Lack of photoactivation capacity in Scenedesmus obliquus LF-1 results from loss of half the high-affinity manganese-binding site : Relationship to the unprocessed D1 protein

Abstract

The high-affinity binding site for Mn 2+ is characterized by a decrease in 1,5-diphenylcarbazide (DPC) to 2,6-dichlorophenolindophenol (DCIP) electron transport with NH 2 OH-treated spinach Photosystem II (PS II) membrane fragments when micromolar amounts of Mn 2+ are present in the assay. This site is purported to be the binding site for Mn, functional in O 2 evolution (Hsu, B.-D., Lee, J.-Y. and Pan, R.-L. (1987) Biochim. Biophys. Acta 890, 89–96). We have examined this site in PS II-enriched membranes from Scenedesmus obliquus wild-type (WT) and LF-1 mutant cells. LF-1 inserts an unprocessed D1 protein into the photosynthetic membrane, binds approx. 40% of the functional Mn as WT, and does not evolve O 2 (Metz, J.G., Pakrasi, H.B., Seibert, M. and Arntzen, C.J. (1986) FEBS Lett. 205, 269–274). The dissociation constant for added high-affinity Mn 2+ is about 0.3–0.4 μM in wheat, WT, and LF-1 PS II. However, the relative amount of available high-affinity Mn 2+ -binding site is about half as much in LF-1 PS II membranes compared to wheat, spinach, and WT PS II membranes. Despite the fact that LF-1 PS II can photoligate Mn, LF-1 cannot be photoactivateid as can NH 2 OH-treated WT PS II. LF-1 subjected to photoactivating conditions does not reach S 2 as determined by thermoluminescence. This work indicates that the Hsu et al. high-affinity Mn 2+ site is actually at least two sites, one of which is missing in LF-1, and that successful photoactivation potential requires the presence of all high-affinity Mn 2+ site. The fact that the full complement of high-affinity Mn 2+ -binding site is observed in isolated spinach PS II reaction center (D1/D2/cytochrome b -559) complex demonstrates that other PS II core proteins do not affect the high-affinity site.
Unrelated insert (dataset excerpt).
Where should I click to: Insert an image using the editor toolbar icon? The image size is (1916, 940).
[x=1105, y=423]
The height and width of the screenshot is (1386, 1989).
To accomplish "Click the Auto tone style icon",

Histidine chemical modifier experiments show that one component of the high-affinity site is probably associated with histidine(s) and that this component is missing in LF-1. We conclude that histidine(s) on the Dl protein provides ligand(s) for part of the Mn required for O 2 -evolution function and that the balance of the Mn is bound by other amino acids on the proteins composing the PS II reaction center.